En primer lugar, previa comprobación correspondiente, reconocer la falta – no ocultarla nunca. A continuación ponerla en conocimiento del Obispo, y posterior a su comprobación definitiva, exigir la reparación correspondiente: separación de la parroquia, denuncia al juzgado si la falta lo requiere, separación del sacerdocio, etc. Los creyentes tenemos ciertas obligaciones para con nuestros sacerdotes: Ante todo, rezar por ellos continuamente; después, ayudarlos, animarlos, estimularlos y acompañarlos en su duro trabajo. Se encuentran demasiado solos como hombres. Cuando fallen, es nuestro deber, con toda delicadeza, pero con toda la energía precisa, exigirles, reprenderles, corregirles y ayudarles a salir del bache. Por supuesto, esto se hará siempre a solas para que no se resienta su prestigio ante los fieles. Si es preciso, poner el caso en manos del Obispo. Tapar caritativamente sus defectos, hasta donde sea posible, como haríamos con nuestros padres. Los fieles tenemos que ser exigentes, muy exigentes con nuestros sacerdotes, sin olvidar aplicarnos esa misma exigencia respecto a nuestras obligaciones como creyentes. Por supuesto, no exijamos a los hombres y mujeres de este mundo, lo que no pueden dar.

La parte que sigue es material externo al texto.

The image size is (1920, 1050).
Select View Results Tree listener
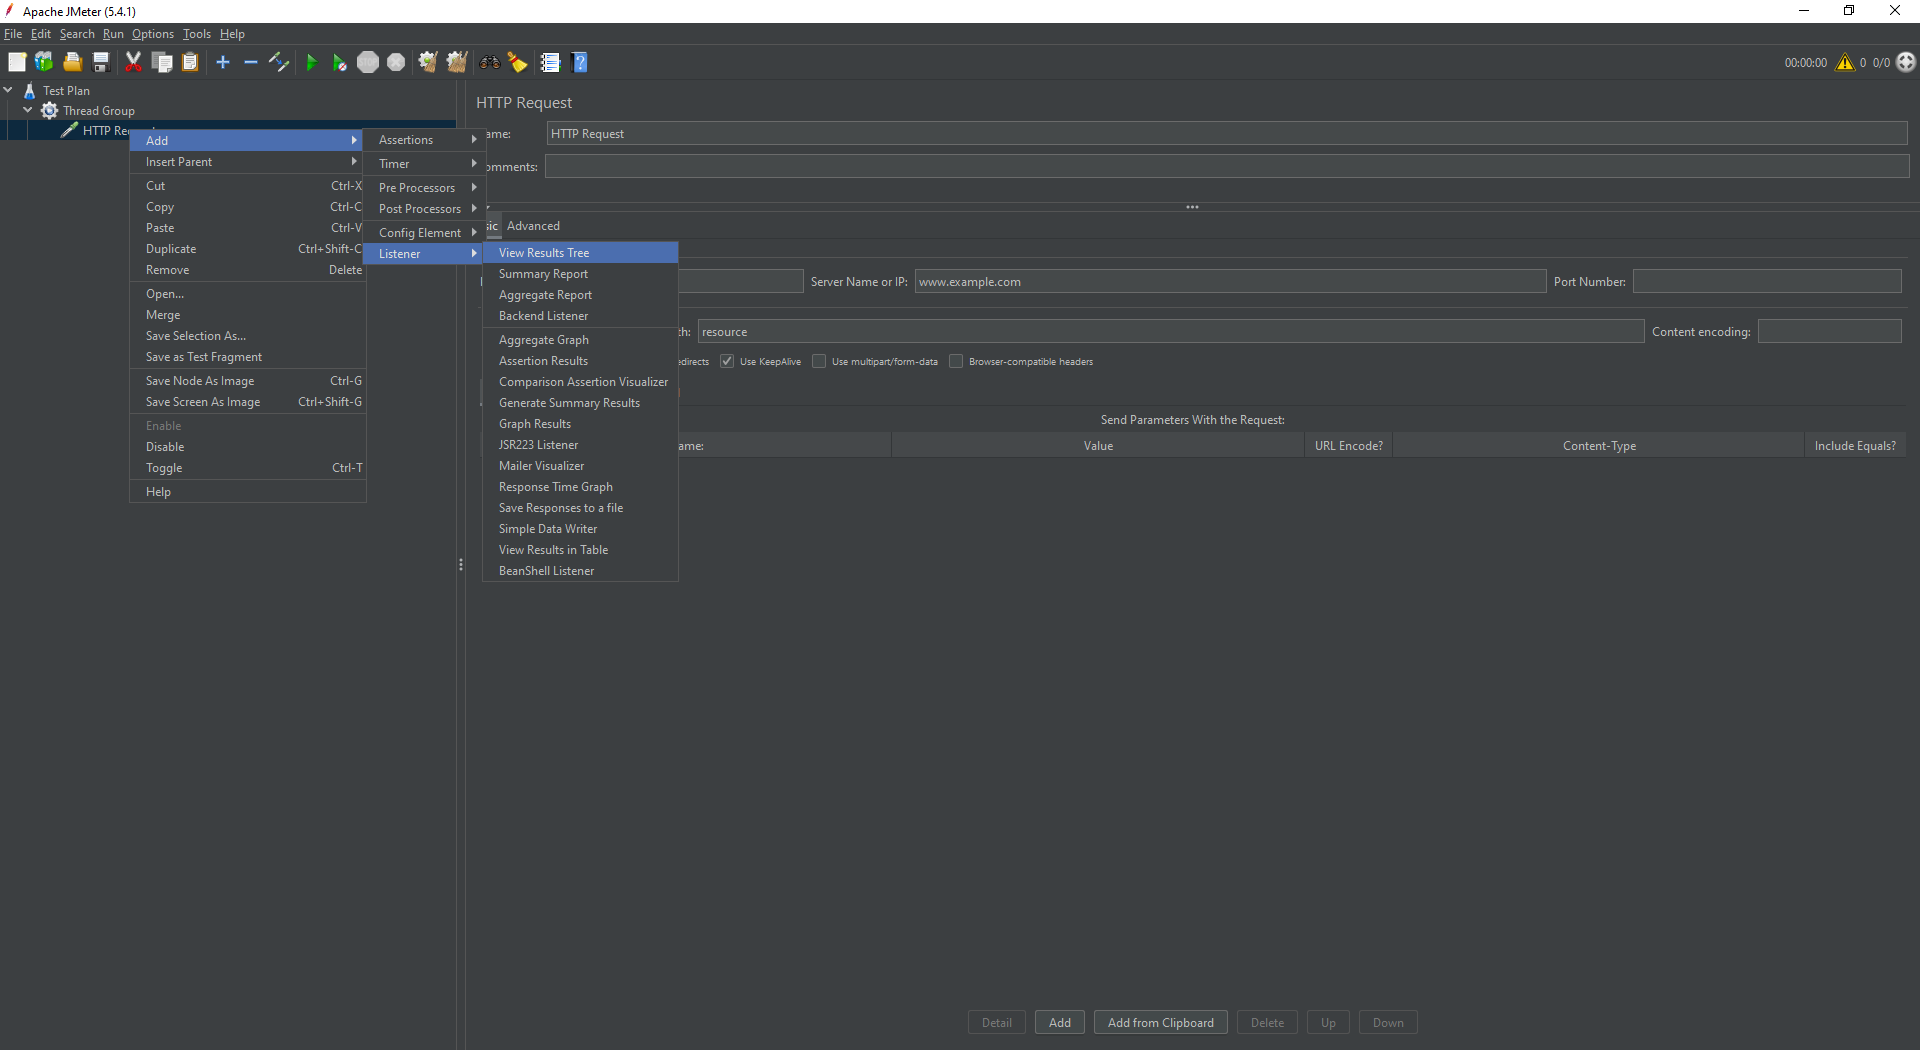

Una cosa es la caridad y el amor que debemos a nuestros pastores, y otra muy distinta lo que puede llegar a ser complicidad en hechos reprobables por una prudencia, que no es más que simple cobardía a enfrentarnos con tabúes que no tienen por que existir, y que están haciendo mucho daño a la Iglesia. La responsabilidad alcanza también a los Obispos y superiores de sacerdotes no aptos, que continúan años y años en parroquias en las que por su incapacidad no hacen más que alejar a sus feligreses de Dios, en vez de llevarlos a El.
A la hora de tomar decisiones, sigue existiendo demasiado “corporativismo”, y demasiada falta de coraje en la Iglesia, que intentamos justificar bajo capa de prudencia y caridad. Jesús también supo coger el látigo cuando hizo falta. Fustigó duramente a los fariseos. No olvidemos que el fariseísmo es un pecado típico de los hombres de Iglesia.
En definitiva, ante un escándalo, recordemos que curas y laicos estamos hechos a imagen y semejanza de Dios,… pero de barro.